Spark read file from S3 using sc.textFile ("s3n://...)

Question

Trying to read a file located in S3 using spark-shell:

scala> val myRdd = sc.textFile("s3n://myBucket/myFile1.log")
lyrics: org.apache.spark.rdd.RDD[String] = s3n://myBucket/myFile1.log MappedRDD[55] at textFile at <console>:12

scala> myRdd.count
java.io.IOException: No FileSystem for scheme: s3n
    at org.apache.hadoop.fs.FileSystem.getFileSystemClass(FileSystem.java:2607)
    at org.apache.hadoop.fs.FileSystem.createFileSystem(FileSystem.java:2614)
    at org.apache.hadoop.fs.FileSystem.access$200(FileSystem.java:91)
    ... etc ...

The IOException: No FileSystem for scheme: s3n error occurred with:

Spark 1.31 or 1.40 on dev machine (no Hadoop libs)
Running from the Hortonworks Sandbox HDP v2.2.4 (Hadoop 2.60) which integrates Spark 1.2.1 out of the box
Using s3:// or s3n:// scheme

What is the cause of this error? Missing dependency, Missing configuration, or mis-use of sc.textFile()?

Or may be this is due to a bug that affects Spark build specific to Hadoop 2.60 as this post seems to suggest. I am going to try Spark for Hadoop 2.40 to see if this solves the issue.

score 44 · Accepted Answer · edited Sep 19 '16 at 10:21

44

Confirmed that this is related to the Spark build against Hadoop 2.60. Just installed Spark 1.4.0 "Pre built for Hadoop 2.4 and later" (instead of Hadoop 2.6). And the code now works OK.

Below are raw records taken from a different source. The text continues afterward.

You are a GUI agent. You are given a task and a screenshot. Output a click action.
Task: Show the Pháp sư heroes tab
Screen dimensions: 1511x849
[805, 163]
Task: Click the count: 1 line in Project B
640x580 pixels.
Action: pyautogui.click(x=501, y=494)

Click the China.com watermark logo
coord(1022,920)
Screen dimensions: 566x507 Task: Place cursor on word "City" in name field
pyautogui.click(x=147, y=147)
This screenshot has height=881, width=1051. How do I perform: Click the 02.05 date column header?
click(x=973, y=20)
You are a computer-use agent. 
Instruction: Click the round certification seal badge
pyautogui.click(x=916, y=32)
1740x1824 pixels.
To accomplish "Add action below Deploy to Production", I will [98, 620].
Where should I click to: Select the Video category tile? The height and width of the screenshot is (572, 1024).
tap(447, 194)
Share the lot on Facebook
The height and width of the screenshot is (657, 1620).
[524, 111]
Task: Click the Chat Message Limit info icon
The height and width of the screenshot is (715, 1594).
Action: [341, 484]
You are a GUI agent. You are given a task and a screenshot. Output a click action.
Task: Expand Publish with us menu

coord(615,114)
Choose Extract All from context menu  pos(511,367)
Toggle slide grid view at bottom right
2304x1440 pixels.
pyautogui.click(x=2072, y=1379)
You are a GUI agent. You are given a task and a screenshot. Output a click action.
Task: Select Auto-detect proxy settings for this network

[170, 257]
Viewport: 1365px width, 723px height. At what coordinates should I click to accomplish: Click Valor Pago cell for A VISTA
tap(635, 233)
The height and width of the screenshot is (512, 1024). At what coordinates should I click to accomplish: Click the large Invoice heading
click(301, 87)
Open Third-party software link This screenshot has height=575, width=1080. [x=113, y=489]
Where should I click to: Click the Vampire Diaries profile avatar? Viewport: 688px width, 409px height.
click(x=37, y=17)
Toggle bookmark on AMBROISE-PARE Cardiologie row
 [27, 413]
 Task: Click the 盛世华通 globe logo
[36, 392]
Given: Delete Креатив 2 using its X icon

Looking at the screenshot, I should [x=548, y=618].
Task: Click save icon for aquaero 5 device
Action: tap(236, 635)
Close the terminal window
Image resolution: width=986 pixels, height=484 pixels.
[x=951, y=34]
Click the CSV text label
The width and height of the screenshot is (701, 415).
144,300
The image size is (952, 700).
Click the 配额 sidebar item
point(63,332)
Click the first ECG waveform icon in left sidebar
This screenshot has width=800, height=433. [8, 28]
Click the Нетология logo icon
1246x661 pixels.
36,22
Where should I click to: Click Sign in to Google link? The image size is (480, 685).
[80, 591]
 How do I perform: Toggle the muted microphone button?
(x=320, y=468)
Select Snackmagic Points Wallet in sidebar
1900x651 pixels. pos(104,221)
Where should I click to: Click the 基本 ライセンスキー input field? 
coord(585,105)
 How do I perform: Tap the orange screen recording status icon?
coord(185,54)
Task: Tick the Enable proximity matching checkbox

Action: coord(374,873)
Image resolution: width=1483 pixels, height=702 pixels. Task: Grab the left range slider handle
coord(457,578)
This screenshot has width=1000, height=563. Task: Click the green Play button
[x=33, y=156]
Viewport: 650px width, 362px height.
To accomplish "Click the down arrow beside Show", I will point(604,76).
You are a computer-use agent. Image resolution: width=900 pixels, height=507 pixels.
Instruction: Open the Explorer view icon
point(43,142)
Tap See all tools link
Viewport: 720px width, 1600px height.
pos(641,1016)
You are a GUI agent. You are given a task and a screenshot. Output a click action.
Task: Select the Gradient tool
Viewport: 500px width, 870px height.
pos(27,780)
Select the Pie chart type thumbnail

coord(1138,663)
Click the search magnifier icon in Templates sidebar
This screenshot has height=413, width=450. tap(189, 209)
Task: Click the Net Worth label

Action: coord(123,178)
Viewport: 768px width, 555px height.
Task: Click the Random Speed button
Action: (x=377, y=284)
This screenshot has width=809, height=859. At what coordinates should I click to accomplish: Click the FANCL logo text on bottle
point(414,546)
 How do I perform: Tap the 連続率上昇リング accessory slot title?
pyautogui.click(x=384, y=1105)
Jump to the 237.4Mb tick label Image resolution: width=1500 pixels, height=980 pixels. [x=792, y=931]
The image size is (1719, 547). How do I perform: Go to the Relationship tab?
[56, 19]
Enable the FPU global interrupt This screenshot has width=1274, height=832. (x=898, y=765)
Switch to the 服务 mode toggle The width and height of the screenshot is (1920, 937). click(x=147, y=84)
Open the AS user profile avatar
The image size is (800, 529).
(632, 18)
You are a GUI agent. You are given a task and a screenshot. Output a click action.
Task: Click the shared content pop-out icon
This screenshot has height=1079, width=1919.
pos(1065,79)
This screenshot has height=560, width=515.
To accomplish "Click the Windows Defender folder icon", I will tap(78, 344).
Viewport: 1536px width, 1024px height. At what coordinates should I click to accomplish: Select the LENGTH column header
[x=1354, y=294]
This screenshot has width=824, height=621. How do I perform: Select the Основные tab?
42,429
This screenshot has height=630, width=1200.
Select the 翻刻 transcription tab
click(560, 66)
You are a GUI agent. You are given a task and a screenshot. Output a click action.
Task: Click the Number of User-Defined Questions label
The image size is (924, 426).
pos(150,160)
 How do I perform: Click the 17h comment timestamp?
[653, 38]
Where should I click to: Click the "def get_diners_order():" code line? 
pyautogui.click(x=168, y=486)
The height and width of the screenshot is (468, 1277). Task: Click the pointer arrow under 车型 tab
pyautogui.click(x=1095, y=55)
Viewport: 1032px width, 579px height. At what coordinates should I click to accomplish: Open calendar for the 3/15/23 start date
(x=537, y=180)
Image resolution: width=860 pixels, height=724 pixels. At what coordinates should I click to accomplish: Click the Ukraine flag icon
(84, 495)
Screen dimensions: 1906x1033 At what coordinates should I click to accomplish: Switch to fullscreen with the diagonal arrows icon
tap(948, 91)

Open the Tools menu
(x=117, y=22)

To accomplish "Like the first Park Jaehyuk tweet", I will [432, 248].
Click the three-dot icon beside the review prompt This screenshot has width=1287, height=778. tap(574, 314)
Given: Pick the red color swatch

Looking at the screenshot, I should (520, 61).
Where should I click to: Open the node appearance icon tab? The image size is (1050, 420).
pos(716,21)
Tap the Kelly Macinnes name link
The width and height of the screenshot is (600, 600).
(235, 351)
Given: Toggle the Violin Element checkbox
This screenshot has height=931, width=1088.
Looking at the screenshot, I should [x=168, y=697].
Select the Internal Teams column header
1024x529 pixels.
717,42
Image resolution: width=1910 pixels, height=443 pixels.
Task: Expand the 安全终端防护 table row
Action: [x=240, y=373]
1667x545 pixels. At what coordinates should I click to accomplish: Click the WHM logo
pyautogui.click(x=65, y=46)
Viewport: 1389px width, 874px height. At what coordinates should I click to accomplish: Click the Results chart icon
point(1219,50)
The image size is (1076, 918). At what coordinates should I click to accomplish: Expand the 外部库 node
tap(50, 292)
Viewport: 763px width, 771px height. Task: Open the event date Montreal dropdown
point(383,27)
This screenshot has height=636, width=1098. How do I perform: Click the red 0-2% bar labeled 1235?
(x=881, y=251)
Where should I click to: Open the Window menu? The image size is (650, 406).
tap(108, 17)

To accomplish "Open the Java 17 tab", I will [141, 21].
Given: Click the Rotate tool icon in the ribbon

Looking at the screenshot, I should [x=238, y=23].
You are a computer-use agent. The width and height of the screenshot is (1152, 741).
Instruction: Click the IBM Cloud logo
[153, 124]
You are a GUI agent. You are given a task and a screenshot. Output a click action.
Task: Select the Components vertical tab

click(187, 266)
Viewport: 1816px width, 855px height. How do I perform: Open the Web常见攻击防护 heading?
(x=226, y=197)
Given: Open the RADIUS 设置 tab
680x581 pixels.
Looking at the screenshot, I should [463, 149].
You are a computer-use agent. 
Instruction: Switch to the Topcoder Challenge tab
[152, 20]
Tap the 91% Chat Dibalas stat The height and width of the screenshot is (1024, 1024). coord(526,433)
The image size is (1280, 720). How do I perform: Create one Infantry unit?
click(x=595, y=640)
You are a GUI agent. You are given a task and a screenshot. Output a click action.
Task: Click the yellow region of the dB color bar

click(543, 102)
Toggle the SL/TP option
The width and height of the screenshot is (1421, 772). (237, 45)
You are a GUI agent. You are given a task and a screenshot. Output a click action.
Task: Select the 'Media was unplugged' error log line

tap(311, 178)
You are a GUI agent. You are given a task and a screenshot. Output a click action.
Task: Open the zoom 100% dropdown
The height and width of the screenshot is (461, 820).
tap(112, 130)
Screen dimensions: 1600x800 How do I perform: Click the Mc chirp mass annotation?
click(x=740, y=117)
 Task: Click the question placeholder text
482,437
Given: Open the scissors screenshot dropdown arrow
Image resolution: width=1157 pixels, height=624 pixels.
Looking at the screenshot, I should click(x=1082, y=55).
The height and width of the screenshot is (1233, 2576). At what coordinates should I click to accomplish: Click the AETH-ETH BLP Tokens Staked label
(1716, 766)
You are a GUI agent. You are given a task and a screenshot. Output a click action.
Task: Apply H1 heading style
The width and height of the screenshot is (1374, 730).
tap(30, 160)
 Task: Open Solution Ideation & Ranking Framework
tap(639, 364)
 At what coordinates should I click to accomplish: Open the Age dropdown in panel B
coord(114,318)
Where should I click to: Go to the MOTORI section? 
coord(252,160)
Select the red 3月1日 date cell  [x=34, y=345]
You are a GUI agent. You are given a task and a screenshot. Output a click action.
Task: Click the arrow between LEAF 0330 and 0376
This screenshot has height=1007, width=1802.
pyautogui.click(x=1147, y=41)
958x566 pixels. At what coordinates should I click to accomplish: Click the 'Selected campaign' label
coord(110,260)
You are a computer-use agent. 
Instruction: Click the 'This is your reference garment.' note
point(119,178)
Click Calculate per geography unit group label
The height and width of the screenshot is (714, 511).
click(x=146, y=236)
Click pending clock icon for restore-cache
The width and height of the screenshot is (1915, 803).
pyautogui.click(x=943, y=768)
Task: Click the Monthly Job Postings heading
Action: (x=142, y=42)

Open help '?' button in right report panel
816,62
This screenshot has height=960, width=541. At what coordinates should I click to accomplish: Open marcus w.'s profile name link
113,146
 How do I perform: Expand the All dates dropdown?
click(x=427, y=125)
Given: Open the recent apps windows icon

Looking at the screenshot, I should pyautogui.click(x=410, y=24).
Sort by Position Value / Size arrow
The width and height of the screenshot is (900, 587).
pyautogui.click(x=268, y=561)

sc.textFile("s3n://bucketname/Filename") now raises another error:

java.lang.IllegalArgumentException: AWS Access Key ID and Secret Access Key must be specified as the username or password (respectively) of a s3n URL, or by setting the fs.s3n.awsAccessKeyId or fs.s3n.awsSecretAccessKey properties (respectively).

The code below uses the S3 URL format to show that Spark can read S3 file. Using dev machine (no Hadoop libs).

scala> val lyrics = sc.textFile("s3n://MyAccessKeyID:MySecretKey@zpub01/SafeAndSound_Lyrics.txt")
lyrics: org.apache.spark.rdd.RDD[String] = MapPartitionsRDD[3] at textFile at <console>:21

scala> lyrics.count
res1: Long = 9

Even Better: the code above with AWS credentials inline in the S3N URI will break if the AWS Secret Key has a forward "/". Configuring AWS Credentials in SparkContext will fix it. Code works whether the S3 file is public or private.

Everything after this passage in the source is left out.